All the children crowded around and pushed up their sleeves and showed Adele their numbers.

“That’s not your last names,” Adele said. She touched the numbers on Étienne’s wrist. They felt raised under her fingertips. She glanced at him.

Étienne was watching her, his eyes like two beams of light.

 

Over the next few days Adele discovered that she didn’t have to do everything on her own. The Americans had arranged for selected citizens of Weimar to come up to the camp to do the dirty work, as a kind of punishment or, at least, as a penance. On her first day, two middle-aged women arrived to scrub the floor of the barracks.

The nurses from the infirmary made periodic visits, and some of the Red Cross workers did as well, especially Char and Pierre, but it was Adele who had been given the job of permanent nanny. She slept with the children, organized their meals, demanded that they bathe regularly, led them in gentle exercises, sorted through a mountain of donated clothes, altered everything to fit on a clattering old sewing machine, moved from bunk to bunk quieting the children who had bad dreams, the criers and the screamers. Sometimes she was up half the night.

For the first time in a long while Adele felt like she was of some use. When she’d first tried to organize a game no one had moved. They’d just stood there as if to play was as foreign to them as if she’d asked them to fly. Lost little Ukrainian boys. And Czechoslovakian, Polish, Belgian, French.

She’d decided to divide them into three groups depending on their size and to play games that required no language. She’d thought up variations of hide and seek for the little ones, games of tag for the middle ones, football for the biggest.

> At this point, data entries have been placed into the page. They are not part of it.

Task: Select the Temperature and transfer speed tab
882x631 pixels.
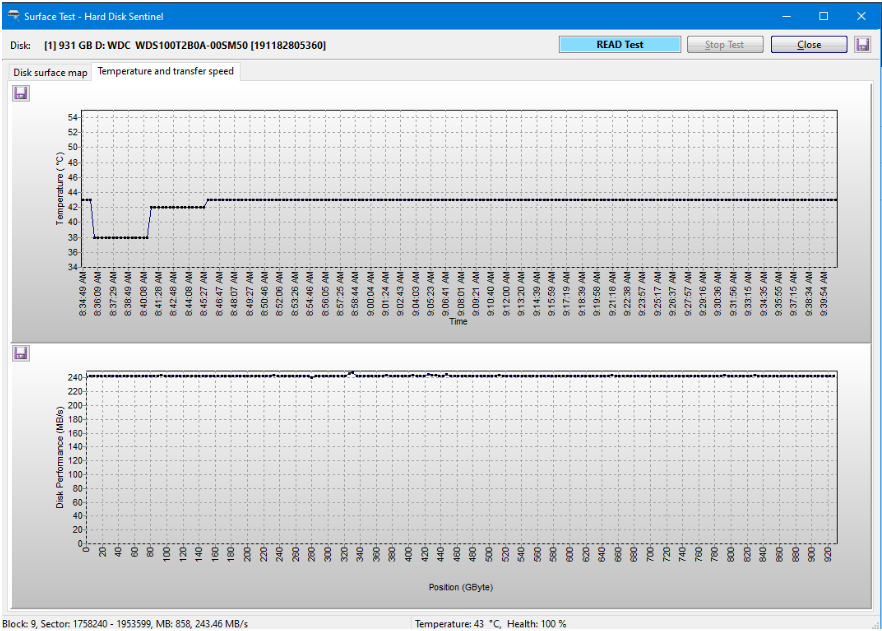Action: tap(165, 71)
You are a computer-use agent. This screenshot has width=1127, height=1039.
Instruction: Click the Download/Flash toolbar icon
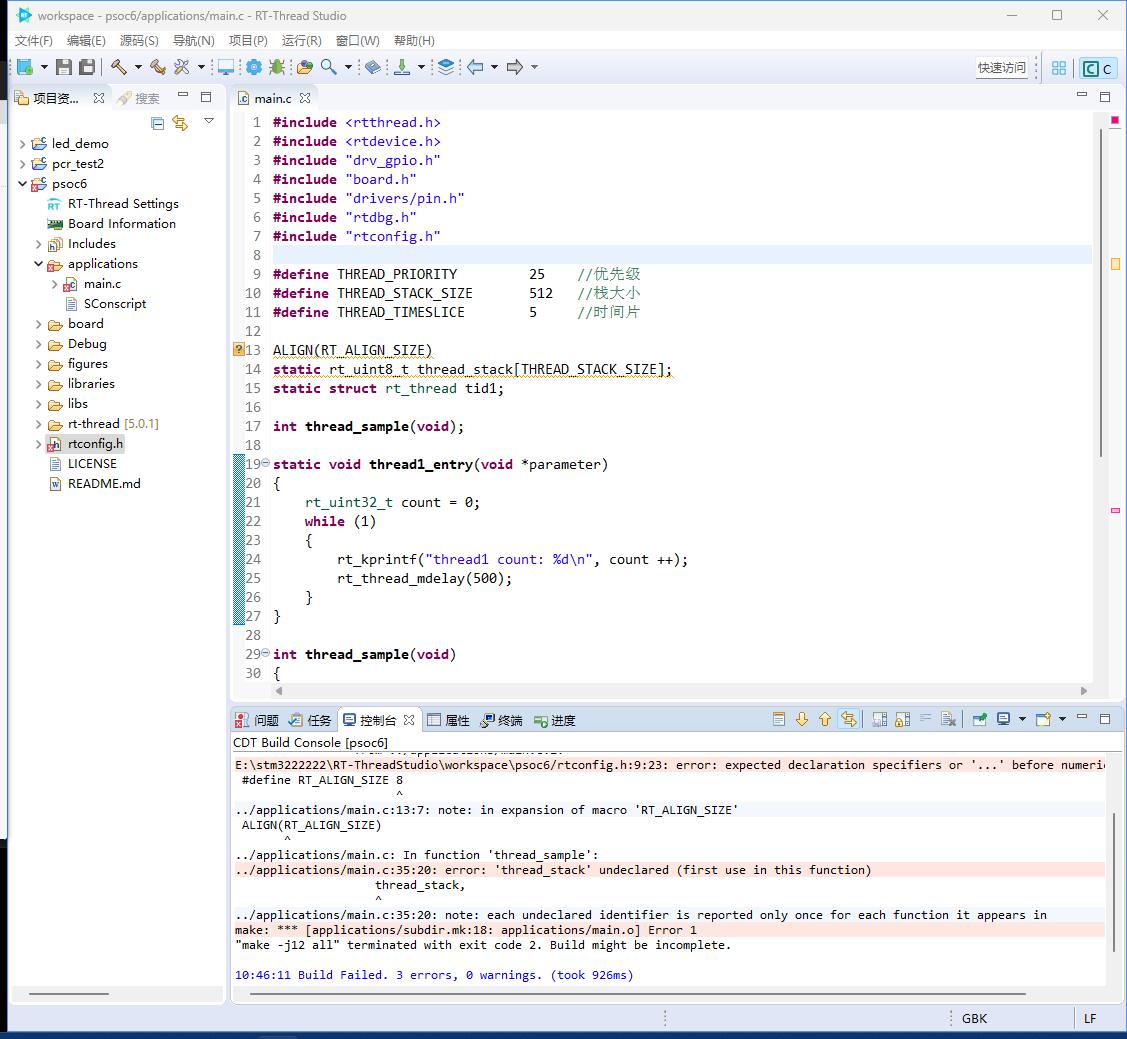pos(403,67)
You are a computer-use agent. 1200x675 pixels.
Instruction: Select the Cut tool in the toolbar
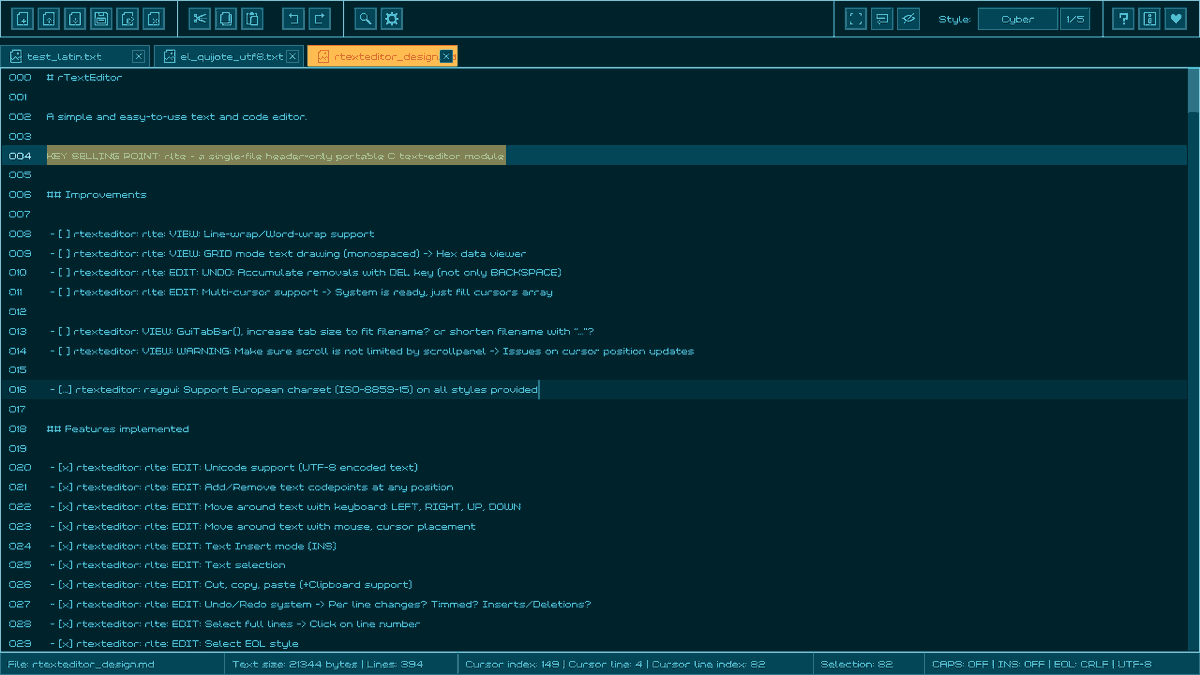pos(200,18)
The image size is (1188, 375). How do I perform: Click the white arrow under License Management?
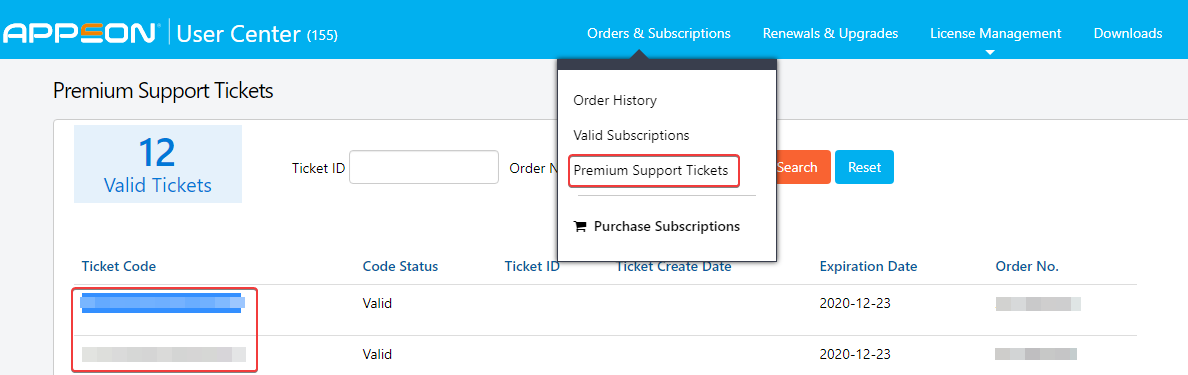990,52
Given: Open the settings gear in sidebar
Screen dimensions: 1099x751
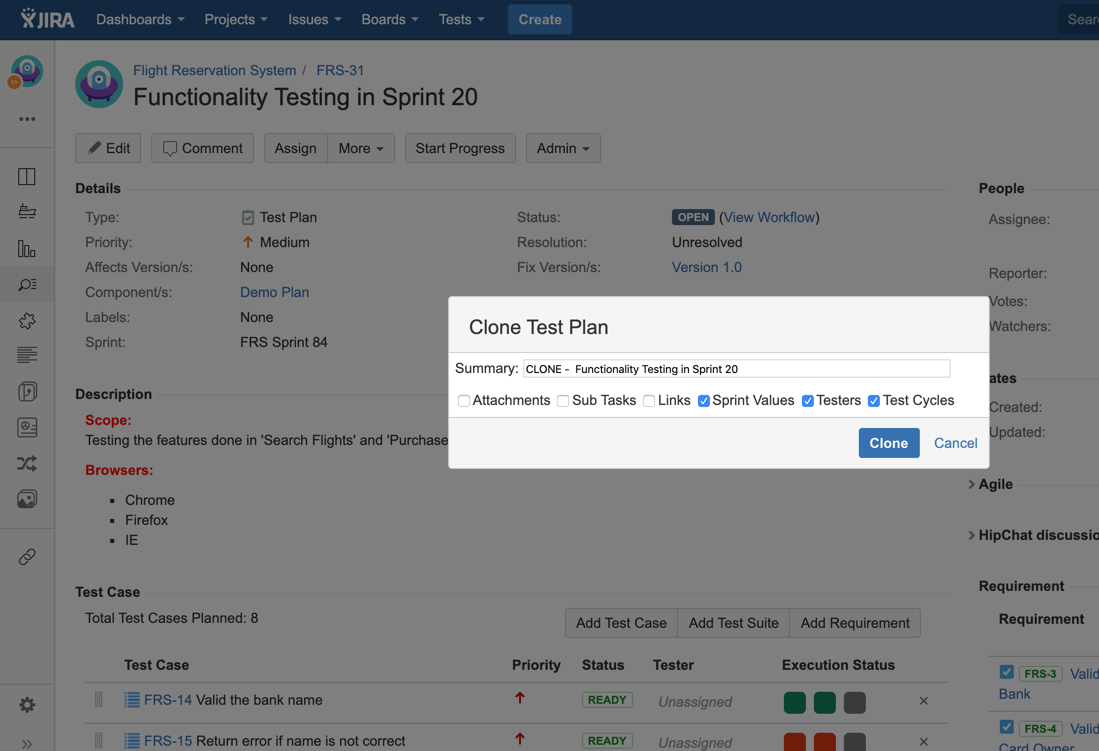Looking at the screenshot, I should click(27, 705).

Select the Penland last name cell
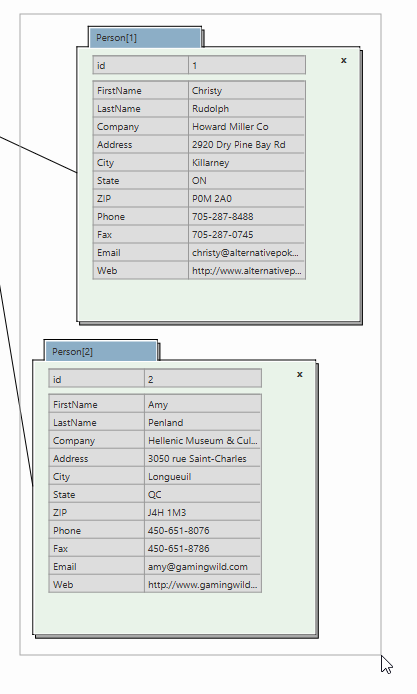pyautogui.click(x=203, y=423)
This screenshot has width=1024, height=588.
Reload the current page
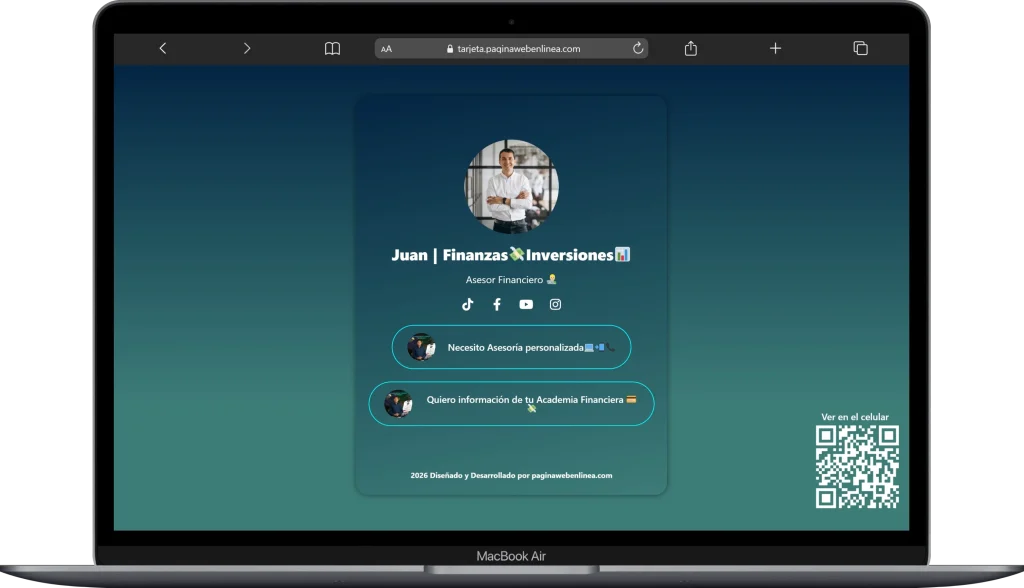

As the days went by, the boys began to find their smiles, and then they began to laugh. The big ones crowded around her eager for the next game, the middle ones organized secret competitions to see who could hold her hand the longest, the small ones began to follow her around the camp like a clutch of ragged ducks.

Étienne became Adele’s lieutenant. He did any job she asked him to do. He kept order in the barracks. He ate beside her at the table. He slept on the bunk above her.

One night, when the other boys were supposed to be asleep, he hung upside down from his bed and peered down at her.

“Go to sleep, Étienne,” Adele whispered. She could see him quite clearly. She always left the light on just inside the door. Behind the circle of children, rows of empty bunks receded into the dark. Étienne’s tufts of hair were hanging down like long ears.

“You look like a bat,” Adele said.

Étienne smiled. “Do you know what my real last name is?”

“No.”

“Adler.”

“Is it? That’s a nice name, Étienne.”

“Étienne Adler.”

“Where do you come from, Étienne?

“Auschwitz.”

“I don’t know it.”

“It’s in Poland.” Étienne watched her for a moment, the downward flow of blood making his face go red. “They marched us through the snow.”

“To Buchenwald, you mean?”

Étienne swung down and landed on Adele’s bunk. He sat cross-legged by her feet. He pulled the bottom of her blanket up over his lap. “My brother died.”

“I’m sorry.”

“My father didn’t die. He died here.”

“I’m sorry.”

“My mother died in Auschwitz. My two sisters died in Auschwitz.”

Adele could see his hand moving up and down under her blanket, his pinched face falling into a kind of trance.

“Please don’t, Étienne,” she said, reaching out and gently drawing him down beside her, covering him up with her blanket. “Try to go to sleep. There.”

“They sprayed my father with water,” Étienne said. “It was night but they had big lights on. I could see. There were other men, too.”

“Sleep, Étienne,” Adele whispered.

“He was covered in ice. Then they sprayed him again until he could hardly walk. They sprayed him again. Then he fell down. Then a doctor came. He looked at him and all the other men. Then they sprayed them all again. When they were frozen, they lifted them and took them to the hospital.”